In [1]:
import os
import numpy as np
import torch
import torch.nn.functional as F
import torch.nn as nn
import numpy as np
import matplotlib.pyplot as plt
from tqdm import tqdm
plt.rcParams['figure.dpi'] = 150
from nflows import transforms, distributions, flows
import torch.optim as optim
from nflows.utils import torchutils
from data import get_dataloader
import h5py
torch.set_default_dtype(torch.float64)

particle = 'piplus'

preproc = 'log10'


In [2]:
# folder containing the GEANT data used to train/validate Caloflow
trg_data_folder = '/home/yp325/regression_project/regression_with_CF/hdf5-helper'

discrete_folder = '/home/yp325/regression_project/data_discrete_100k'

In [3]:
device = torch.device('cuda:0')

In [4]:
# utilities, some are no longer used with log10 preproc
ALPHA = 1e-6
def logit(x):
    """ returns logit of input """
    return torch.log(x / (1.0 - x))

def logit_trafo(x):
    """ implements logit trafo of MAF paper https://arxiv.org/pdf/1705.07057.pdf """
    local_x = ALPHA + (1. - 2.*ALPHA) * x
    return logit(local_x)

def inverse_logit(x, clamp_low=0., clamp_high=1.):
    """ inverts logit_trafo(), clips result if needed """
    return ((torch.sigmoid(x) - ALPHA) / (1. - 2.*ALPHA)).clamp_(clamp_low, clamp_high)

def trafo_to_unit_space(energy_array):
    """ transforms energy array to be in [0, 1] """
    num_dim = len(energy_array[0])-2
    ret = [(torch.sum(energy_array[:, :-1], dim=1)/energy_array[:, -1]).unsqueeze(1)]
    for n in range(num_dim):
        ret.append((energy_array[:, n]/energy_array[:, n:-1].sum(dim=1)).unsqueeze(1))
    return torch.cat(ret, 1).clamp_(0., 1.)
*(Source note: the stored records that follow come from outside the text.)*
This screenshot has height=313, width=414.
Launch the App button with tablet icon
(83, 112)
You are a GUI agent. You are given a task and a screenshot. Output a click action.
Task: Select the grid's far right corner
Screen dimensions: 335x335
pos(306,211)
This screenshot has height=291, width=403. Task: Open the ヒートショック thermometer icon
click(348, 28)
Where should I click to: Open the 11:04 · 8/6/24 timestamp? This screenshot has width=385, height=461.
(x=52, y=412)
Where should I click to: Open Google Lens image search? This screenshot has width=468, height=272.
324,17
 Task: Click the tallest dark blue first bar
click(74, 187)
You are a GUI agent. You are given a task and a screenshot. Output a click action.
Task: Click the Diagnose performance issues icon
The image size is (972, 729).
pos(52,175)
def trafo_to_energy_space(unit_array, etot_array):
    """ transforms unit array to be back in energy space """
    assert len(unit_array) == len(etot_array)
    num_dim = len(unit_array[0])
    unit_array = torch.cat((unit_array, torch.ones(size=(len(unit_array), 1)).to(unit_array.device)), 1)
    ret = [torch.zeros_like(etot_array)]
    ehat_array = unit_array[:, 0] * etot_array
    for n in range(num_dim):
        ret.append(unit_array[:, n+1]*(ehat_array-torch.cat(ret).view(
            n+1, -1).transpose(0, 1).sum(dim=1)))
    ret.append(etot_array)
    return torch.cat(ret).view(num_dim+2, -1)[1:].transpose(0, 1)

class RandomPermutationLayer(transforms.Permutation):
    """ Permutes elements with random, but fixed permutation. Keeps pixel inside layer. """
    def __init__(self, features, dim=1):
        """ features: list of dimensionalities to be permuted"""
        assert isinstance(features, list), ("Input must be a list of integers!")
        permutations = []
        for index, features_entry in enumerate(features):
            current_perm = np.random.permutation(features_entry)
            if index == 0:
                permutations.extend(current_perm)
            else:
                permutations.extend(current_perm + np.cumsum(features)[index-1])
        super().__init__(torch.tensor(permutations), dim)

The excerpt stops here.